**Task statement**:
Each entry below must be repeated word for word.

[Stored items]
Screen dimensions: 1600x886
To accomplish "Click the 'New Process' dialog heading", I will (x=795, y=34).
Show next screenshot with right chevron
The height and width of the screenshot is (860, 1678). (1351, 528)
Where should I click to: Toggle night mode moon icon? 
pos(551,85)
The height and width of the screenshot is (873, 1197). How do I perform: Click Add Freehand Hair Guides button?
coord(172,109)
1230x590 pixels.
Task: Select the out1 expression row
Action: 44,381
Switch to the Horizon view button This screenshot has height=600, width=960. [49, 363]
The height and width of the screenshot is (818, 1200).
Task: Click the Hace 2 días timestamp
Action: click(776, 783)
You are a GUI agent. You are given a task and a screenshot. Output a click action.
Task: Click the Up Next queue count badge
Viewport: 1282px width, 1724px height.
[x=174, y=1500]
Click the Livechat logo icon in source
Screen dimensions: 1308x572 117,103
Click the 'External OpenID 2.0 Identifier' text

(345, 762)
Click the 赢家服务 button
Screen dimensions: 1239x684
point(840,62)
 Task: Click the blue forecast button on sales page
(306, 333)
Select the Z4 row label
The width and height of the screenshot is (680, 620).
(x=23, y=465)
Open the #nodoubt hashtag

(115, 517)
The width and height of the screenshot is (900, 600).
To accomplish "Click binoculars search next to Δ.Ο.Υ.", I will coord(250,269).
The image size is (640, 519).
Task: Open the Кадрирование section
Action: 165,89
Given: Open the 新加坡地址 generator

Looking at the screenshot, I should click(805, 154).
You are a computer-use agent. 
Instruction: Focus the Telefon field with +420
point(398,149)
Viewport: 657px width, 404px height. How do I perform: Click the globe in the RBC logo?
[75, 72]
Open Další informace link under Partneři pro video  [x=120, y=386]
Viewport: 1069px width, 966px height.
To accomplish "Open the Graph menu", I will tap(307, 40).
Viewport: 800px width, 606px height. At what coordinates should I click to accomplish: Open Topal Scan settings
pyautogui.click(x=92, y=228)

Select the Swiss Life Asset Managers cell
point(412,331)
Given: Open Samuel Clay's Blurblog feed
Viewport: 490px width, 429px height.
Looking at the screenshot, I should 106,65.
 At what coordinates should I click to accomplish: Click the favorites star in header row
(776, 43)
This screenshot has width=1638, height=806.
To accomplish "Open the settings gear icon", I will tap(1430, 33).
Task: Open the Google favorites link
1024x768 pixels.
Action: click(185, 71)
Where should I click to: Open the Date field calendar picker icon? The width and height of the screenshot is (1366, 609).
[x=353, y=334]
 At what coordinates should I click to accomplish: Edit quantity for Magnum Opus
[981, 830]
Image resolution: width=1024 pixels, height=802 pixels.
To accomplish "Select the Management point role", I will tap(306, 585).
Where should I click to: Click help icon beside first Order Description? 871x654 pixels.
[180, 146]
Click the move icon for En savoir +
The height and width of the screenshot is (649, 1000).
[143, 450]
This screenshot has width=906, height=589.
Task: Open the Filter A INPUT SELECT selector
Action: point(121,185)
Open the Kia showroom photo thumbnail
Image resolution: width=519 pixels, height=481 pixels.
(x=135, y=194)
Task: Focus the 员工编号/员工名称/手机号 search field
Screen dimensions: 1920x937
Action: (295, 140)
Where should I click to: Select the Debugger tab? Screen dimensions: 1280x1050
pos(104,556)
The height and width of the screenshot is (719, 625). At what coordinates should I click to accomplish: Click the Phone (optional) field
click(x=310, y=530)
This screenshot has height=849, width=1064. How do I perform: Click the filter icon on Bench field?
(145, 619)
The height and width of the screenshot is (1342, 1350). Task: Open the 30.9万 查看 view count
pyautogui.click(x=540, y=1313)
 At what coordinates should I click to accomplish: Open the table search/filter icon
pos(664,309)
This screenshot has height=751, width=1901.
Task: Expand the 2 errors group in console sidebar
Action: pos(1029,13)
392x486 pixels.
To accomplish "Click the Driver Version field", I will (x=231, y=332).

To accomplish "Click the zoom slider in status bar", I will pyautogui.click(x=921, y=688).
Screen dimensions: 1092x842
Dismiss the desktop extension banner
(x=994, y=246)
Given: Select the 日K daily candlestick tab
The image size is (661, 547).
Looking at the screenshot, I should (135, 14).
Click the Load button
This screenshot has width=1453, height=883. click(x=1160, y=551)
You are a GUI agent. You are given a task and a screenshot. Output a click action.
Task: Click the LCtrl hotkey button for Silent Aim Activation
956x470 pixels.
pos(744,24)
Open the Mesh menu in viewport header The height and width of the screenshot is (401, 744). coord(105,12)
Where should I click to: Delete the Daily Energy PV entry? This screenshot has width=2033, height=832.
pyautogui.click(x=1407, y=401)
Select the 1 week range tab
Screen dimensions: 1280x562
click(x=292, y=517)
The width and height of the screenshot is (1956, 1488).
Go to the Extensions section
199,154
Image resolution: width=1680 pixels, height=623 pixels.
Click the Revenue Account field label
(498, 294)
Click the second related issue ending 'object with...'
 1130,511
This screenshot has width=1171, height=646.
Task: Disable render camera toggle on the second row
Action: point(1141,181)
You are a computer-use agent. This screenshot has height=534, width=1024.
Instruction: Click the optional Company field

**Solution for this problem**:
Screen dimensions: 1600x886
To accomplish "Click the 'New Process' dialog heading", I will (x=795, y=34).
Show next screenshot with right chevron
The height and width of the screenshot is (860, 1678). (1351, 528)
Where should I click to: Toggle night mode moon icon? 
pos(551,85)
The height and width of the screenshot is (873, 1197). How do I perform: Click Add Freehand Hair Guides button?
coord(172,109)
1230x590 pixels.
Task: Select the out1 expression row
Action: 44,381
Switch to the Horizon view button This screenshot has height=600, width=960. [49, 363]
The height and width of the screenshot is (818, 1200).
Task: Click the Hace 2 días timestamp
Action: click(776, 783)
You are a GUI agent. You are given a task and a screenshot. Output a click action.
Task: Click the Up Next queue count badge
Viewport: 1282px width, 1724px height.
[x=174, y=1500]
Click the Livechat logo icon in source
Screen dimensions: 1308x572 117,103
Click the 'External OpenID 2.0 Identifier' text

(345, 762)
Click the 赢家服务 button
Screen dimensions: 1239x684
point(840,62)
 Task: Click the blue forecast button on sales page
(306, 333)
Select the Z4 row label
The width and height of the screenshot is (680, 620).
(x=23, y=465)
Open the #nodoubt hashtag

(115, 517)
The width and height of the screenshot is (900, 600).
To accomplish "Click binoculars search next to Δ.Ο.Υ.", I will coord(250,269).
The image size is (640, 519).
Task: Open the Кадрирование section
Action: 165,89
Given: Open the 新加坡地址 generator

Looking at the screenshot, I should click(805, 154).
You are a computer-use agent. 
Instruction: Focus the Telefon field with +420
point(398,149)
Viewport: 657px width, 404px height. How do I perform: Click the globe in the RBC logo?
[75, 72]
Open Další informace link under Partneři pro video  [x=120, y=386]
Viewport: 1069px width, 966px height.
To accomplish "Open the Graph menu", I will tap(307, 40).
Viewport: 800px width, 606px height. At what coordinates should I click to accomplish: Open Topal Scan settings
pyautogui.click(x=92, y=228)

Select the Swiss Life Asset Managers cell
point(412,331)
Given: Open Samuel Clay's Blurblog feed
Viewport: 490px width, 429px height.
Looking at the screenshot, I should 106,65.
 At what coordinates should I click to accomplish: Click the favorites star in header row
(776, 43)
This screenshot has width=1638, height=806.
To accomplish "Open the settings gear icon", I will tap(1430, 33).
Task: Open the Google favorites link
1024x768 pixels.
Action: click(185, 71)
Where should I click to: Open the Date field calendar picker icon? The width and height of the screenshot is (1366, 609).
[x=353, y=334]
 At what coordinates should I click to accomplish: Edit quantity for Magnum Opus
[981, 830]
Image resolution: width=1024 pixels, height=802 pixels.
To accomplish "Select the Management point role", I will tap(306, 585).
Where should I click to: Click help icon beside first Order Description? 871x654 pixels.
[180, 146]
Click the move icon for En savoir +
The height and width of the screenshot is (649, 1000).
[143, 450]
This screenshot has width=906, height=589.
Task: Open the Filter A INPUT SELECT selector
Action: point(121,185)
Open the Kia showroom photo thumbnail
Image resolution: width=519 pixels, height=481 pixels.
(x=135, y=194)
Task: Focus the 员工编号/员工名称/手机号 search field
Screen dimensions: 1920x937
Action: (295, 140)
Where should I click to: Select the Debugger tab? Screen dimensions: 1280x1050
pos(104,556)
The height and width of the screenshot is (719, 625). At what coordinates should I click to accomplish: Click the Phone (optional) field
click(x=310, y=530)
This screenshot has height=849, width=1064. How do I perform: Click the filter icon on Bench field?
(145, 619)
The height and width of the screenshot is (1342, 1350). Task: Open the 30.9万 查看 view count
pyautogui.click(x=540, y=1313)
 At what coordinates should I click to accomplish: Open the table search/filter icon
pos(664,309)
This screenshot has height=751, width=1901.
Task: Expand the 2 errors group in console sidebar
Action: pos(1029,13)
392x486 pixels.
To accomplish "Click the Driver Version field", I will (x=231, y=332).

To accomplish "Click the zoom slider in status bar", I will pyautogui.click(x=921, y=688).
Screen dimensions: 1092x842
Dismiss the desktop extension banner
(x=994, y=246)
Given: Select the 日K daily candlestick tab
The image size is (661, 547).
Looking at the screenshot, I should (135, 14).
Click the Load button
This screenshot has width=1453, height=883. click(x=1160, y=551)
You are a GUI agent. You are given a task and a screenshot. Output a click action.
Task: Click the LCtrl hotkey button for Silent Aim Activation
956x470 pixels.
pos(744,24)
Open the Mesh menu in viewport header The height and width of the screenshot is (401, 744). coord(105,12)
Where should I click to: Delete the Daily Energy PV entry? This screenshot has width=2033, height=832.
pyautogui.click(x=1407, y=401)
Select the 1 week range tab
Screen dimensions: 1280x562
click(x=292, y=517)
The width and height of the screenshot is (1956, 1488).
Go to the Extensions section
199,154
Image resolution: width=1680 pixels, height=623 pixels.
Click the Revenue Account field label
(498, 294)
Click the second related issue ending 'object with...'
 1130,511
This screenshot has width=1171, height=646.
Task: Disable render camera toggle on the second row
Action: point(1141,181)
You are a computer-use agent. This screenshot has height=534, width=1024.
Instruction: Click the optional Company field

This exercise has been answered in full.